Abstract

The direct repeat (DR) region is a singular locus of the Mycobacterium tuberculosis complex genome. This region consists of 36 bp repetitive sequences separated by non-repetitive unique spacer sequences. Around this region there are several genes coding for proteins of unknown function. To determine whether the M. smegmatis, M. avium, M. marinum and M. leprae genomes contain sequences and ORFs similar to those of the DR locus of the M. tuberculosis complex, we analysed the corresponding regions in these species. As a first step, some conserved genes that flank the DR genes [Rv2785c (rpsO), Rv2786c (ribF), Rv2790c (ltp1 ), Rv2793c (truB), Rv2800, Rv2825, Rv2828, Rv2831 (echA16 ), Rv2838 (rbfA) and Rv2845 (proS )] were used as markers to locate the corresponding orthologues in M. smegmatis, M. avium, M. marinum and M. leprae in silico.
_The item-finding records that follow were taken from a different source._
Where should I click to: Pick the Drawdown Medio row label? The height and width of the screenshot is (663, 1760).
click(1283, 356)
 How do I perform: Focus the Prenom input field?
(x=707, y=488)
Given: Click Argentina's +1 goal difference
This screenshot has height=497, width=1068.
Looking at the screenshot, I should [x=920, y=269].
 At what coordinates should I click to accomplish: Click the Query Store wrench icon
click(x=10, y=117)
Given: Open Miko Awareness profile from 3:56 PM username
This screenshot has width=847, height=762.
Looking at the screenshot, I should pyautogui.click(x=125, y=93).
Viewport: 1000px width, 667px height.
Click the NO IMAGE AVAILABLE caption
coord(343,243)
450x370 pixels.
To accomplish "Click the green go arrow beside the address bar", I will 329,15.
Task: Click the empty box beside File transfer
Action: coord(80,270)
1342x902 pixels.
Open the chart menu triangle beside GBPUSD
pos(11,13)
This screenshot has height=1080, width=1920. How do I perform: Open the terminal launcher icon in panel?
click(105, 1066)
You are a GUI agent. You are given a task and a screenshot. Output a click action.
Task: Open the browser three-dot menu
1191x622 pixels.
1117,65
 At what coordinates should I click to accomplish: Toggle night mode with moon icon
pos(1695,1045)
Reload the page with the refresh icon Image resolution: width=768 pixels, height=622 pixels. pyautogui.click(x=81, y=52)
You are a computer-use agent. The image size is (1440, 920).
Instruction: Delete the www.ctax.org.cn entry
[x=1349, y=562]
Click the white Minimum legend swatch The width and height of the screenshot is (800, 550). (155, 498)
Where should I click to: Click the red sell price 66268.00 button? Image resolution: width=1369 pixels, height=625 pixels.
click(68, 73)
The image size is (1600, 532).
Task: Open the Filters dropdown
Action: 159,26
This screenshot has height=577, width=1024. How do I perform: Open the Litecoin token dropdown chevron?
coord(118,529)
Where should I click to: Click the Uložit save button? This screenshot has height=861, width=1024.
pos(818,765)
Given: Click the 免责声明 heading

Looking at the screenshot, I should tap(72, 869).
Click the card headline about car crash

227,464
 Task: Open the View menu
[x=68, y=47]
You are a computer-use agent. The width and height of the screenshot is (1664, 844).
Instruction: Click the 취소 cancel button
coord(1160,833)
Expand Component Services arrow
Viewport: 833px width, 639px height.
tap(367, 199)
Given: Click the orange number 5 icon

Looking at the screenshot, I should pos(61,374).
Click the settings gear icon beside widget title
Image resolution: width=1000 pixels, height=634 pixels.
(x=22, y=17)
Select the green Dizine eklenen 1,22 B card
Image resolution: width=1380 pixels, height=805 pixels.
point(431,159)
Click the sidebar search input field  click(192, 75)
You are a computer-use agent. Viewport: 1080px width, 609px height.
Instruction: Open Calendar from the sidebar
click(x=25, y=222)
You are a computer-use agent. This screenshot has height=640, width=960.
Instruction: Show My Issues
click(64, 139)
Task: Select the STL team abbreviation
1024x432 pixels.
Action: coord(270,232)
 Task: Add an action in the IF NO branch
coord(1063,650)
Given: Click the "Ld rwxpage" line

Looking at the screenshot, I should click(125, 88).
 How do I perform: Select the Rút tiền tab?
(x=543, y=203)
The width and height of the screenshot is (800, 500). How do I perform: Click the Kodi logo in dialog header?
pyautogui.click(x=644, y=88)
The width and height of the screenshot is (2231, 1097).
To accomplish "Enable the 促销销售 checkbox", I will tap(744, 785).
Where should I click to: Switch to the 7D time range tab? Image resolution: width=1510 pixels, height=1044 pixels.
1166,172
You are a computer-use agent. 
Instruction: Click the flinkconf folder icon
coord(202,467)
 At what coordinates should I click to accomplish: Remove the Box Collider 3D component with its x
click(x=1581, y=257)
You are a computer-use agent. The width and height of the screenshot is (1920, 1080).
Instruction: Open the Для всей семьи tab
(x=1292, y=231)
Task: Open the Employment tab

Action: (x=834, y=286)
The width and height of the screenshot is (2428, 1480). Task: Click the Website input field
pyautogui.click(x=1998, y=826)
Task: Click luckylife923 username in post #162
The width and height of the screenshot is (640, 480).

Most of these M. tuberculosis marker genes have highly similar orthologues located in the same order and orientation in the other mycobacteria. In contrast, no orthologues were found for ORFs Rv2801–Rv2824, suggesting that these genes are unique to M. tuberculosis within the genus Mycobacterium.We observed that in M. smegmatis and M. avium, Rv2800 and Rv2825 are adjacent. This observation was experimentally confirmed by PCR. In conclusion, as the DR locus and the ORFs around it are absent in M. smegmatis and M. avium and, as it is possible that these species are older than M. tuberculosis, we postulated that the DR locus was acquired by the M. tuberculosis complex species or by an ancestor bacterium.